Functional studies of the mutant connexin proteins were performed in a gap junction-deficient cell line, N2A cells. Cells expressing mutant connexins showed a significant loss of function in the ability to electrically couple paired cells. The identified mutant connexins demonstrated a dominant negative effect on wild-type Cx40 as well as a transdominant negative effect on wild-type Cx43.40 This latter finding provides strong support for the concept of heteromeric interaction of Cx40 and Cx43 in hemichannel formation.

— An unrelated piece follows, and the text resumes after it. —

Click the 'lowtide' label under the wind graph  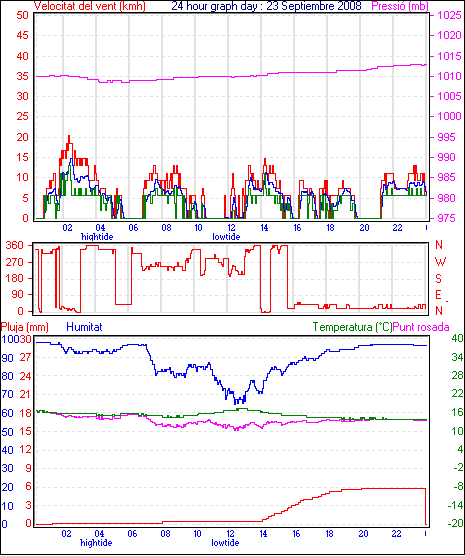click(x=226, y=237)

Following this initial report, we subsequently identified a novel somatic frameshift mutation within connexin 43 in a sporadic case of lone AF.40 The frameshift mutation (c.932delC) was identified in an otherwise healthy female who was diagnosed with AF at 48 years of age following a longstanding history of palpitations. The single base pair deletion resulted in a truncated C-terminal domain of connexin 43 containing 36 aberrant amino acids. Subcloning of polymerase chain reaction products from left atrial tissue was consistent with genetic mosaicism, while protein trafficking studies revealed intracellular retention of the mutant protein. As observed with connexin 40 mutants, the aberrant form of connexin 43 abolished gap junction formation in the presence of both wild-type connexin 40 and 43, consistent with dominant- and transdominant negative loss-of-function effects, respectively.

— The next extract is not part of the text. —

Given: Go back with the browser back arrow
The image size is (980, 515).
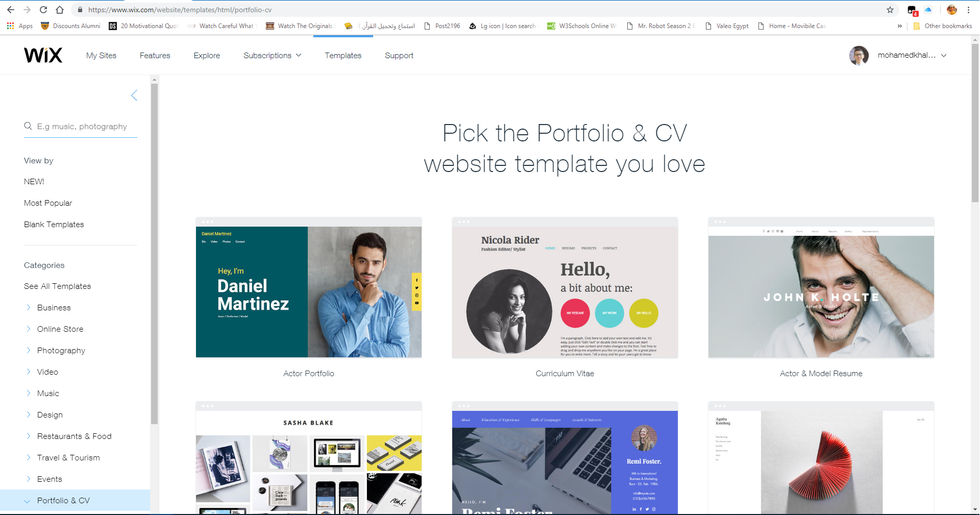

Collectively, these findings provide compelling evidence that somatic or atrial-specific genetic defects within both connexin 40 and 43 predispose to the development of sporadic, lone AF. The presence of genetic mosaicism in the context of these loss-of-function connexin mutations is likely critical for their role in promoting arrhythmogenesis within atrial tissue. A predisposition to the chaotic electrical reentry circuits characterizing AF will likely be greater in the presence of an arrhythmogenic substrate that exhibits substantial regional variability in conduction velocity. Furthermore, the general notion that regional variability of cardiac electrical properties is proarrhythmic provides support for a potential broader role of genetic mosaicism in the pathogenesis of AF. It should be noted, however, that genetic mosaicism does not appear to be a prerequisite for the development of AF in the presence of connexin mutations. Since our original findings, multiple reports have emerged in the literature implicating connexin 40 mutations in cases of familial AF.41, 42
Mechanistic Subtype of AF 4: Cellular Hyperexcitability
Initial studies had implicated loss-of-function SCN5A mutations in the development of AF, but the arrhythmogenic potential of gain-of-function SCN5A mutations had also been well documented in long QT syndrome type 3.43 Long QT syndrome type 3 develops secondary to an SCN5A gain-of-function effect that prolongs cardiac repolarization through an increased late sodium current.44 The importance of SCN5A gain-of-function mutations in AF pathogenesis was confirmed after investigations involving a four-generation Japanese family with an autosomal dominant form of AF that carried a novel SCN5A Met1875Thr mutation.45 The novel variant exhibited perfect genotype-phenotype segregation within the family, consistent with its being fully penetrant, and was also absent from 210 ethnically matched controls. The proband was noted to have increased right atrial excitability during radiofrequency catheter ablation for AF. Functional analysis of Met1875Thr revealed a pronounced depolarizing shift in the midpoint of steady-state inactivation consistent with a gain-of-function effect. No increased late sodium current was observed, accounting for the presence of normal QT intervals within affected individuals.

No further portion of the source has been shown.